Chassis, Suspension, Brakes
Felt vibration is kept to a minimum through the rubbermounted attachment of the motor to the frame. A four-point motor mount system (including the transmission) reduces rider fatigue during the long haul. The two-piece frame is suspended with twin, air-adjustable shocks in the back and a conventional, non-adjustable fork with triple-circuit damping. Suspension feel is plush yet a bit soft for spirited riding; the front end is particularly undersprung, diving under heavy braking and damping is average. This isn't necessarily a knock on the handling as the bike is a luxury tourer, not a sport-designed machine. The RG Ultra weighs in at a claimed 888 pounds yet rides like a much lighter bike.

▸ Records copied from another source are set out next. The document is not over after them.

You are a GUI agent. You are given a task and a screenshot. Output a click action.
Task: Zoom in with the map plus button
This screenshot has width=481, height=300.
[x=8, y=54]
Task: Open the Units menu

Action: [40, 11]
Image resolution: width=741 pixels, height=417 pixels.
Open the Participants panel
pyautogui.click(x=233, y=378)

Out back, the rear shocks do an adequate job of soaking up the bumps while still giving the road-feel back to the rider. Adjustable from 0 to 50 psi via a hand air pump the shocks can be adjusted for load and riding style, I always pump mine up to the max, as I feel there's usually too much weight towards the rear, especially when packed with gear and riding two-up.

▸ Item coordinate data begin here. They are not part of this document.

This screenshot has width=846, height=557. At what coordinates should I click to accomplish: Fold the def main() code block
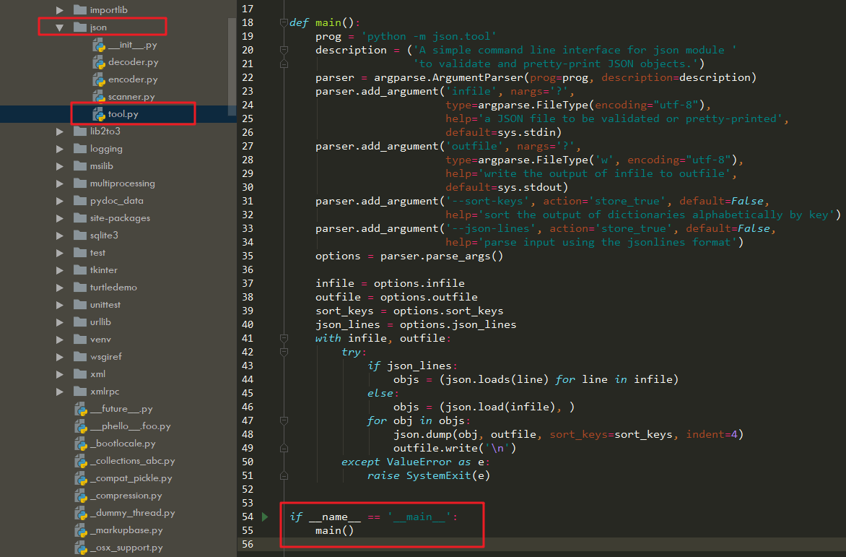click(284, 22)

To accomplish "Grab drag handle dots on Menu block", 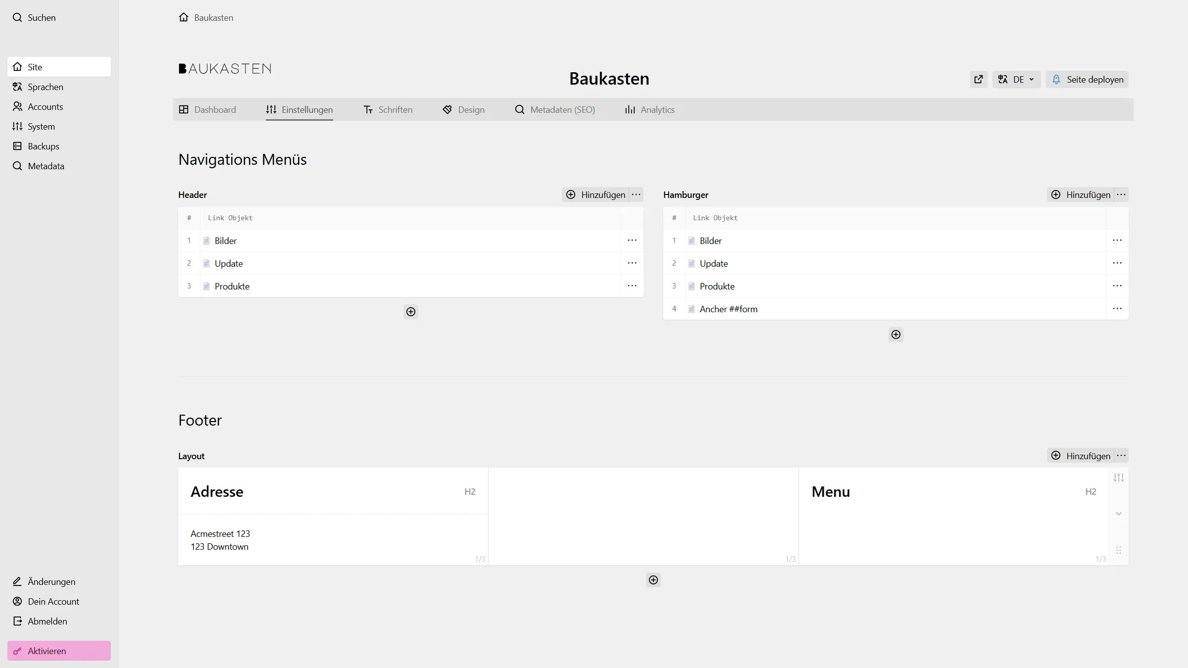I will (x=1119, y=550).
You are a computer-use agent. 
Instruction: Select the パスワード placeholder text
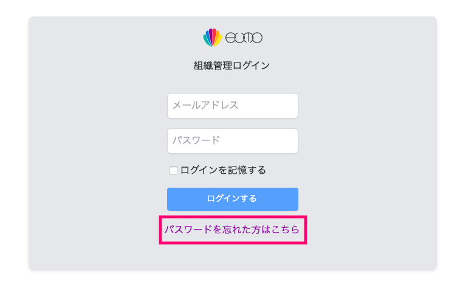pyautogui.click(x=196, y=140)
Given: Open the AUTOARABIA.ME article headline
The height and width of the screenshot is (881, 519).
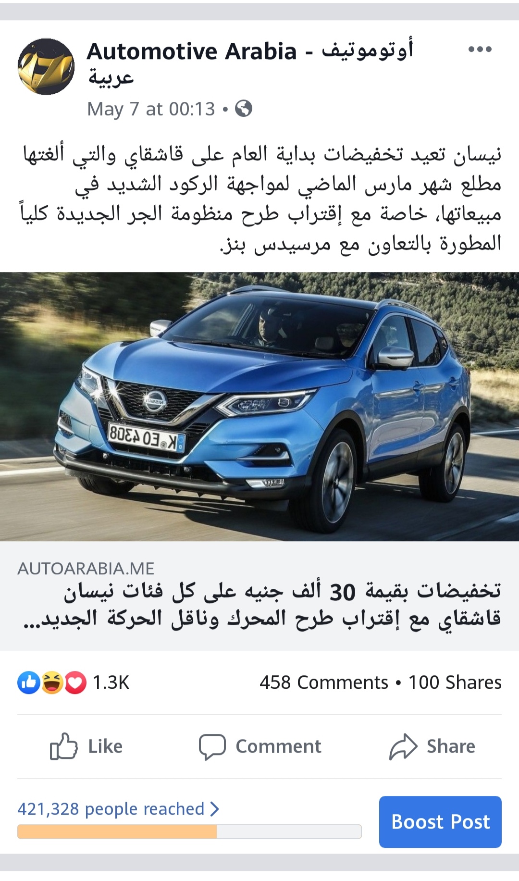Looking at the screenshot, I should 283,604.
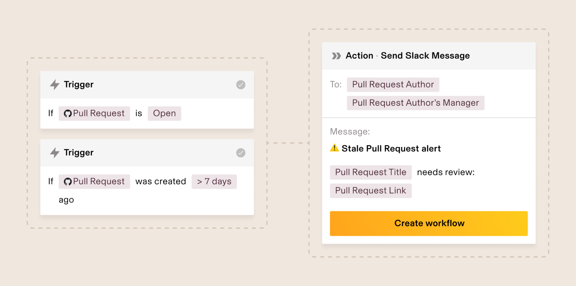
Task: Click the Stale Pull Request alert text
Action: (x=391, y=149)
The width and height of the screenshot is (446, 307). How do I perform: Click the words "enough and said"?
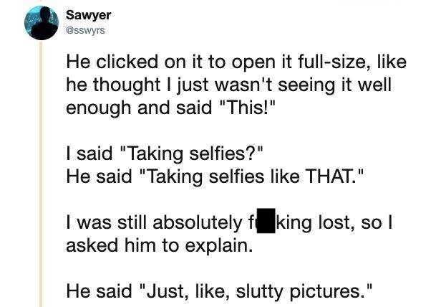(x=139, y=108)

Braking is amazing thanks to the triple disc setup and four-piston Brembo calipers. Feel through the brake lever is smooth and linear allowing good modulation of the front brakes. When the situation dictates and maximum stopping is needed the ABS system kicks in and hauls the bike down fast. This feature is especially nice when riding in the rain. Having ABS gives riders a chance to focus on getting out of a hairy situation and not have to worry about sliding either tire from a lockup. When the passive ABS activates there is a gentle pulsation transmitted through the brake lever(s). In addition, there is no linked braking so, for example, if the rear brake is stomped and the ABS comes on the front brakes are unaffected.
On the Road
Harley gave the people what they wanted in this ride and delivered the goods for the touring enthusiast. Riding the RG Ultra is a luxurious endeavor and begs you to want to get out on the open road. I'll reiterate plush and comfortable and throw in utilitarian at the same time. Whether your idea of a great ride is a Sunday putt around suburbia, the grid of the city, or taking a vacation this motorcycle can do it all. With six gallons of onboard fuel it's easy to cover more than 200 miles between stops.

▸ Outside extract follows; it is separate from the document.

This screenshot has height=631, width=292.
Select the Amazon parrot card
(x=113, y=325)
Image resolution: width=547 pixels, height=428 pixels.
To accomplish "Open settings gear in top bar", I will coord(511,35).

I've been saying it since the intro of the '09 Touring bikes, but these modern FL machines are a night and day difference compared to the previous H-D offerings. Increased stability and confidence along with extra carrying capacity make for a more enjoyable and safe ride. You get a lot of bike for the money with top-notch fit and finish, brakes, audio, storage, and the engine.
While the 96ci Twin Cam is a worthy motor with lots of low-end torque, the 103 engine feels perfect cradled within the RG. Don't be misled by power ratings you may see on the internet-it's all about torque and more importantly where the power is in the rpm band. Torque is what snaps you back in the seat when you crack the throttle and it's easily obtained right off idle with the PowerPak option. I rarely, if ever, found myself downshifting for a pass even in the tall Sixth gear. Other than the signature first gear clunk the transmission is smooth and quiet with neutral always easy to locate whether going from First or Second gear.
Ground clearance and lean angle is more than adequate for most riders. I rode this bike hard and even when railing on the floorboards the bike maintained stability and predictability. The Dunlop Multi-Tread tires gripped the road well whether the conditions were cold and/or rainy.